| What is expected |
Lay out every line of the listing below as a JSON list of strings, with one string for each line and blank lines omitted.

(Listing from a pointing dataset)
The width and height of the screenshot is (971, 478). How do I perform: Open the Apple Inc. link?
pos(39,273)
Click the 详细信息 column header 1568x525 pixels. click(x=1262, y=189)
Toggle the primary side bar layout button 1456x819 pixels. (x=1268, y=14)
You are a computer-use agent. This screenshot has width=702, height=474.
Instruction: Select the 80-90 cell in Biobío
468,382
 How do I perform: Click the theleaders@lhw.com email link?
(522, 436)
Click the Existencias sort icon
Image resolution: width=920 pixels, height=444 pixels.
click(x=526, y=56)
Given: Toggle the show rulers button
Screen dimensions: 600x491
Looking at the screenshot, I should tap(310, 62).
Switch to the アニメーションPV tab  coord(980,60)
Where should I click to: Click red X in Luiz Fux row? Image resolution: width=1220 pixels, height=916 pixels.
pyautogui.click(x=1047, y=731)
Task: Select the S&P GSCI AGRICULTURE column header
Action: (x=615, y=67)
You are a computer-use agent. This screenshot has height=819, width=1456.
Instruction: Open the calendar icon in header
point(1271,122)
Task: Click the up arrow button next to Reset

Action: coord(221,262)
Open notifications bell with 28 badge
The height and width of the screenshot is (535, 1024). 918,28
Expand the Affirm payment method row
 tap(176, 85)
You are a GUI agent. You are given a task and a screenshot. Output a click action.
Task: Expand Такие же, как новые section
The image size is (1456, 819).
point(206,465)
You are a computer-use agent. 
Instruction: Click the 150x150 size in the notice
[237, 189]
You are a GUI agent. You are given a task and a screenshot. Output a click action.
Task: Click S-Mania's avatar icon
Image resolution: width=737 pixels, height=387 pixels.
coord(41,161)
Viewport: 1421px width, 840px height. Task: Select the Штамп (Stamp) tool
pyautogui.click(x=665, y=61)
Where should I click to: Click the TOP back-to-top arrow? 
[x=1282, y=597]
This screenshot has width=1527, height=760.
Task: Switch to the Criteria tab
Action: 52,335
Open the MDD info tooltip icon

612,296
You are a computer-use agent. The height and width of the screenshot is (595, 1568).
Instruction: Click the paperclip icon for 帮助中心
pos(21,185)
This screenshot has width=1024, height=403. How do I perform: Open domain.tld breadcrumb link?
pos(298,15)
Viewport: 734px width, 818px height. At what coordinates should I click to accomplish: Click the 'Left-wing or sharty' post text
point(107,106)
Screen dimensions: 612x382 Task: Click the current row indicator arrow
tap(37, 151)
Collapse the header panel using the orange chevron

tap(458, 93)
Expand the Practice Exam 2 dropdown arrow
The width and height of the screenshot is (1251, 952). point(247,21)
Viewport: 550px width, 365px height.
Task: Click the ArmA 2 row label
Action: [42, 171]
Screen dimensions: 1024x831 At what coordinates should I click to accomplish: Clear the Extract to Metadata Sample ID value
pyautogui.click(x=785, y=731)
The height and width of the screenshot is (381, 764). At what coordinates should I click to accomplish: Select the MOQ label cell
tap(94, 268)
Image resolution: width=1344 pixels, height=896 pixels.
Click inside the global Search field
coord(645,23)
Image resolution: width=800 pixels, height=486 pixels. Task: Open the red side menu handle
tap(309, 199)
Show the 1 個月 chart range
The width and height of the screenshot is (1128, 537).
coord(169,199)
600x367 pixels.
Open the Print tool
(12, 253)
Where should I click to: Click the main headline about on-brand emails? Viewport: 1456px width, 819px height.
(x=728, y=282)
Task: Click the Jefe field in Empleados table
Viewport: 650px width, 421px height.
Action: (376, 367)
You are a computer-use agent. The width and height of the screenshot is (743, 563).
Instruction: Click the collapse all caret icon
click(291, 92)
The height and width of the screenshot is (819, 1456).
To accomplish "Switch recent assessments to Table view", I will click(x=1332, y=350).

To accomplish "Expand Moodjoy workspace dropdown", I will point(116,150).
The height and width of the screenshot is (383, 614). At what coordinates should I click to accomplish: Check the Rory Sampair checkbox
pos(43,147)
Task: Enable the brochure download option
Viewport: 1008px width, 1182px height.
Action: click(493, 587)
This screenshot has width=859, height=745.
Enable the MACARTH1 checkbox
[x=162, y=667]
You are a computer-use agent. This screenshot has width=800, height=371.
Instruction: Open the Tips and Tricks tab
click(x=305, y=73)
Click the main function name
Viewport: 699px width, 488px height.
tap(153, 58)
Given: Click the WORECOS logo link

| Answer for this exercise |
[
  "The width and height of the screenshot is (971, 478). How do I perform: Open the Apple Inc. link?",
  "pos(39,273)",
  "Click the 详细信息 column header 1568x525 pixels. click(x=1262, y=189)",
  "Toggle the primary side bar layout button 1456x819 pixels. (x=1268, y=14)",
  "You are a computer-use agent. This screenshot has width=702, height=474.",
  "Instruction: Select the 80-90 cell in Biobío",
  "468,382",
  " How do I perform: Click the theleaders@lhw.com email link?",
  "(522, 436)",
  "Click the Existencias sort icon",
  "Image resolution: width=920 pixels, height=444 pixels.",
  "click(x=526, y=56)",
  "Given: Toggle the show rulers button",
  "Screen dimensions: 600x491",
  "Looking at the screenshot, I should tap(310, 62).",
  "Switch to the アニメーションPV tab  coord(980,60)",
  "Where should I click to: Click red X in Luiz Fux row? Image resolution: width=1220 pixels, height=916 pixels.",
  "pyautogui.click(x=1047, y=731)",
  "Task: Select the S&P GSCI AGRICULTURE column header",
  "Action: (x=615, y=67)",
  "You are a computer-use agent. This screenshot has height=819, width=1456.",
  "Instruction: Open the calendar icon in header",
  "point(1271,122)",
  "Task: Click the up arrow button next to Reset",
  "Action: coord(221,262)",
  "Open notifications bell with 28 badge",
  "The height and width of the screenshot is (535, 1024). 918,28",
  "Expand the Affirm payment method row",
  " tap(176, 85)",
  "You are a GUI agent. You are given a task and a screenshot. Output a click action.",
  "Task: Expand Такие же, как новые section",
  "The image size is (1456, 819).",
  "point(206,465)",
  "You are a computer-use agent. ",
  "Instruction: Click the 150x150 size in the notice",
  "[237, 189]",
  "You are a GUI agent. You are given a task and a screenshot. Output a click action.",
  "Task: Click S-Mania's avatar icon",
  "Image resolution: width=737 pixels, height=387 pixels.",
  "coord(41,161)",
  "Viewport: 1421px width, 840px height. Task: Select the Штамп (Stamp) tool",
  "pyautogui.click(x=665, y=61)",
  "Where should I click to: Click the TOP back-to-top arrow? ",
  "[x=1282, y=597]",
  "This screenshot has width=1527, height=760.",
  "Task: Switch to the Criteria tab",
  "Action: 52,335",
  "Open the MDD info tooltip icon",
  "612,296",
  "You are a computer-use agent. The height and width of the screenshot is (595, 1568).",
  "Instruction: Click the paperclip icon for 帮助中心",
  "pos(21,185)",
  "This screenshot has width=1024, height=403. How do I perform: Open domain.tld breadcrumb link?",
  "pos(298,15)",
  "Viewport: 734px width, 818px height. At what coordinates should I click to accomplish: Click the 'Left-wing or sharty' post text",
  "point(107,106)",
  "Screen dimensions: 612x382 Task: Click the current row indicator arrow",
  "tap(37, 151)",
  "Collapse the header panel using the orange chevron",
  "tap(458, 93)",
  "Expand the Practice Exam 2 dropdown arrow",
  "The width and height of the screenshot is (1251, 952). point(247,21)",
  "Viewport: 550px width, 365px height.",
  "Task: Click the ArmA 2 row label",
  "Action: [42, 171]",
  "Screen dimensions: 1024x831 At what coordinates should I click to accomplish: Clear the Extract to Metadata Sample ID value",
  "pyautogui.click(x=785, y=731)",
  "The height and width of the screenshot is (381, 764). At what coordinates should I click to accomplish: Select the MOQ label cell",
  "tap(94, 268)",
  "Image resolution: width=1344 pixels, height=896 pixels.",
  "Click inside the global Search field",
  "coord(645,23)",
  "Image resolution: width=800 pixels, height=486 pixels. Task: Open the red side menu handle",
  "tap(309, 199)",
  "Show the 1 個月 chart range",
  "The width and height of the screenshot is (1128, 537).",
  "coord(169,199)",
  "600x367 pixels.",
  "Open the Print tool",
  "(12, 253)",
  "Where should I click to: Click the main headline about on-brand emails? Viewport: 1456px width, 819px height.",
  "(x=728, y=282)",
  "Task: Click the Jefe field in Empleados table",
  "Viewport: 650px width, 421px height.",
  "Action: (376, 367)",
  "You are a computer-use agent. The width and height of the screenshot is (743, 563).",
  "Instruction: Click the collapse all caret icon",
  "click(291, 92)",
  "The height and width of the screenshot is (819, 1456).",
  "To accomplish \"Switch recent assessments to Table view\", I will click(x=1332, y=350).",
  "To accomplish \"Expand Moodjoy workspace dropdown\", I will point(116,150).",
  "The height and width of the screenshot is (383, 614). At what coordinates should I click to accomplish: Check the Rory Sampair checkbox",
  "pos(43,147)",
  "Task: Enable the brochure download option",
  "Viewport: 1008px width, 1182px height.",
  "Action: click(493, 587)",
  "This screenshot has width=859, height=745.",
  "Enable the MACARTH1 checkbox",
  "[x=162, y=667]",
  "You are a computer-use agent. This screenshot has width=800, height=371.",
  "Instruction: Open the Tips and Tricks tab",
  "click(x=305, y=73)",
  "Click the main function name",
  "Viewport: 699px width, 488px height.",
  "tap(153, 58)",
  "Given: Click the WORECOS logo link"
]